Brad King <[email protected]> writes:
> Add 'struct ref_update' to encode the information needed to update or
> delete a ref (name, new sha1, optional old sha1, no-deref flag). Add
> function 'update_refs' accepting an array of updates to perform. First
> sort the input array to order locks consistently everywhere and reject
> multiple updates to the same ref. Then acquire locks on all refs with
> verified old values. Then update or delete all refs accordingly. Fail
> if any one lock cannot be obtained or any one old value does not match.
OK. The code releases the locks it acquired so far when it fails,
which is good.
> Though the refs themeselves cannot be modified together in a single
"themselves".
> atomic transaction, this function does enable some useful semantics.

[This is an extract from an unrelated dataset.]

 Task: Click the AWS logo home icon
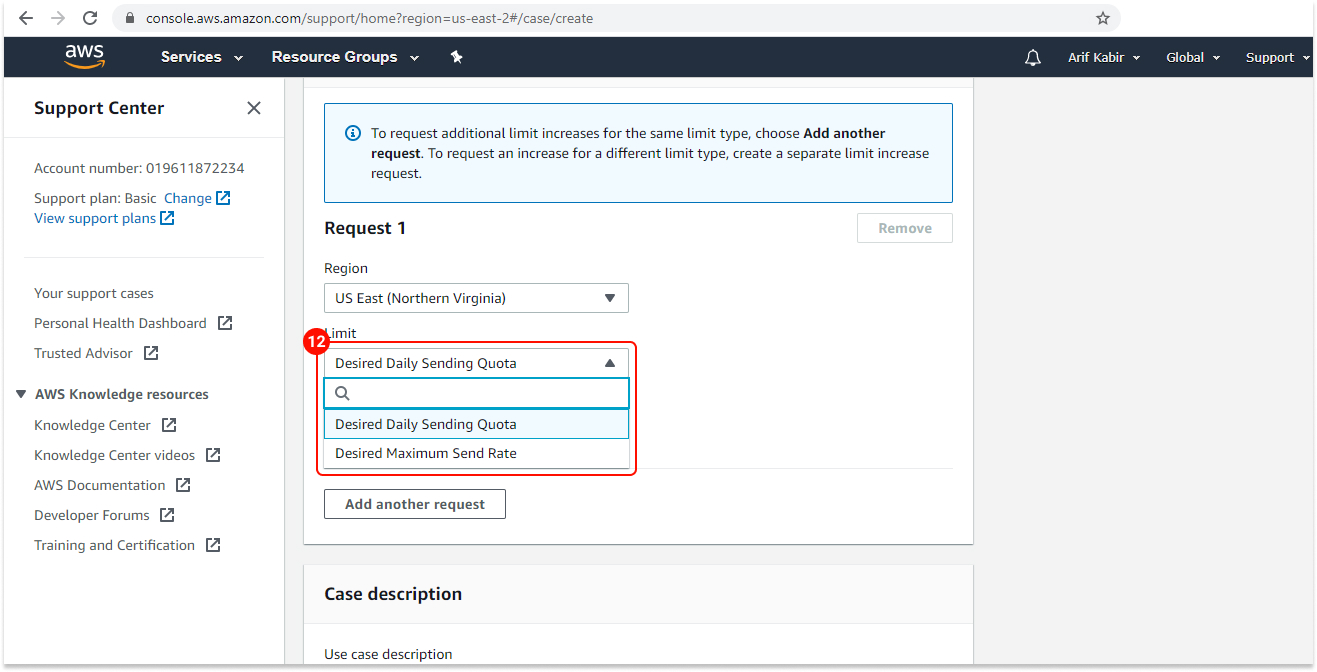[84, 57]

> For example, a caller may create a new branch starting from the head of
> another branch and rewind the original branch at the same time. This
> transfers ownership of commits between branches without risk of losing
> commits added to the original branch by a concurrent process, or risk of
> a concurrent process creating the new branch first.

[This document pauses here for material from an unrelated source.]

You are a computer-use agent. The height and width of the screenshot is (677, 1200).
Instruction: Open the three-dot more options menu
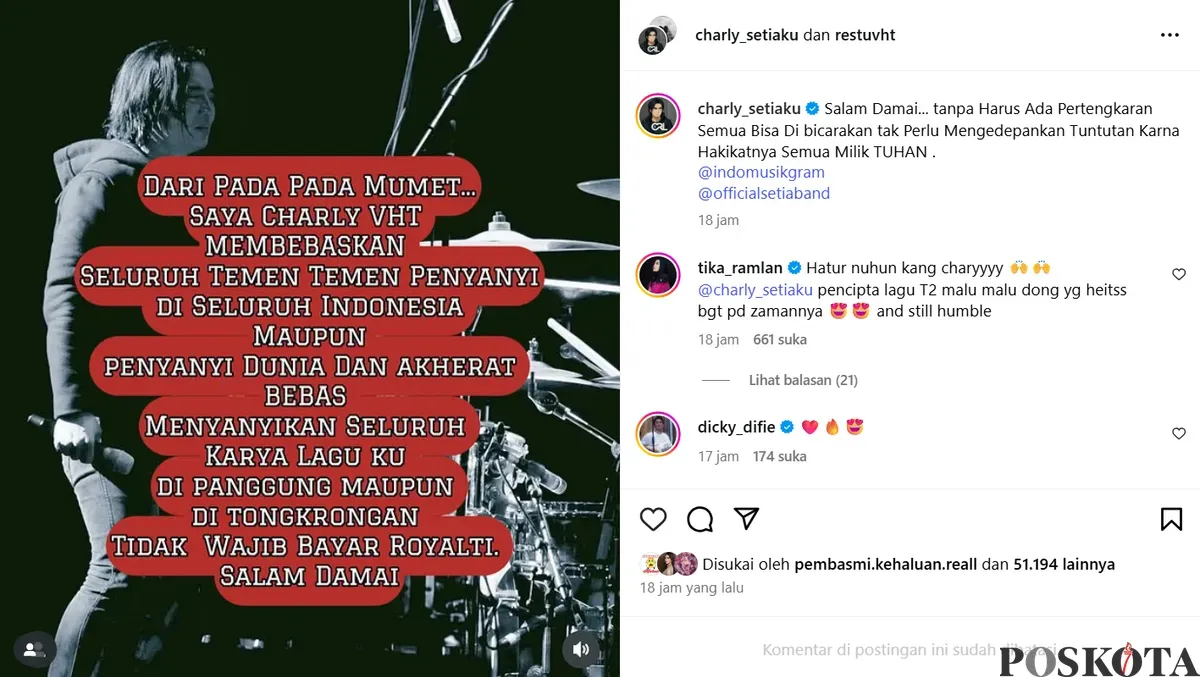tap(1170, 35)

> +static int ref_update_compare(const void *r1, const void *r2)
> +{
> + struct ref_update *u1 = (struct ref_update *)(r1);
> + struct ref_update *u2 = (struct ref_update *)(r2);
> + int ret;
Let's have a blank line between the end of decls and the beginning
of the body here.
> + ret = strcmp(u1->ref_name, u2->ref_name);
> + if (ret)
> + return ret;
> + ret = hashcmp(u1->new_sha1, u2->new_sha1);
> + if (ret)
> + return ret;
> + ret = hashcmp(u1->old_sha1, u2->old_sha1);
> + if (ret)
> + return ret;
> + ret = u1->flags - u2->flags;
> + if (ret)
> + return ret;
> + return u1->have_old - u2->have_old;
> +}
I notice that we are using an array of structures and letting qsort
swap 50~64 bytes of data, instead of sorting an array of pointers,
each element of which points at a structure. This may not matter
unless we are asked to update thousands at once, so I think it is OK
for now.
> +static int ref_update_reject_duplicates(struct ref_update *updates, int n,
> + enum action_on_err onerr)
> +{
> + int i;
> + for (i = 1; i < n; ++i)
> + if (!strcmp(updates[i - 1].ref_name, updates[i].ref_name))
> + break;
Optionally we could silently dedup multiple identical updates and
not fail it in ref-update-reject-duplicates. But that does not have
to be done until we find people's script would benefit from such a
nicety.
By the way, unless there is a strong reason not to do so,
post-increment "i++" (and pre-decrement "--i", if you use it) is the
norm around here. Especially in places like the third part of a
for(;;) loop where people are used to see "i++", breaking the idiom
makes readers wonder if there is something else going on.
> + /* Perform updates first so live commits remain referenced: */
> + for (i = 0; i < n; ++i)
> + if (!is_null_sha1(updates[i].new_sha1)) {
> + ret |= update_ref_write(action,
> + updates[i].ref_name,
> + updates[i].new_sha1,
> + locks[i], onerr);
> + locks[i] = 0; /* freed by update_ref_write */
I think what is assigned here is a NULL pointer.
Will locally tweak while queuing. Thanks.